[Objective] Can you rewrite the data, starting with the line that contains "You are a GUI" and going on through the line that contains "tap(71, 185)", as a two-column CSV with the headers instruction and response? Put each text and its answer on one row, each as a single quoted field with line breaks turned into spaces.

[Recorded data]
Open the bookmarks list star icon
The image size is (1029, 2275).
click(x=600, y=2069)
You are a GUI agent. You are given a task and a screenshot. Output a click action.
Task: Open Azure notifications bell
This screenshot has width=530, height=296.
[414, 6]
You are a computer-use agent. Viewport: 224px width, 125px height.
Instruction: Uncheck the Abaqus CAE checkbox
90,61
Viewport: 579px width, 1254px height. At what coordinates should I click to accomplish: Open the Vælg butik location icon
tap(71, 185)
==
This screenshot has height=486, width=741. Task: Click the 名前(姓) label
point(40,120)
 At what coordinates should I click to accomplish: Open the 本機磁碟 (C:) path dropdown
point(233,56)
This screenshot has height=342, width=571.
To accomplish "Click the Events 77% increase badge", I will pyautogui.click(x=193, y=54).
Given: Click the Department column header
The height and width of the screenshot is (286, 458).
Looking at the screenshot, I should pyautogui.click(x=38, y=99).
...
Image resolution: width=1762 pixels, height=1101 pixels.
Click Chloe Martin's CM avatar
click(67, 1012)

[The answer]
instruction,response
"You are a GUI agent. You are given a task and a screenshot. Output a click action. Task: Open Azure notifications bell This screenshot has width=530, height=296.","[414, 6]"
"You are a computer-use agent. Viewport: 224px width, 125px height. Instruction: Uncheck the Abaqus CAE checkbox","90,61"
"Viewport: 579px width, 1254px height. At what coordinates should I click to accomplish: Open the Vælg butik location icon","tap(71, 185)"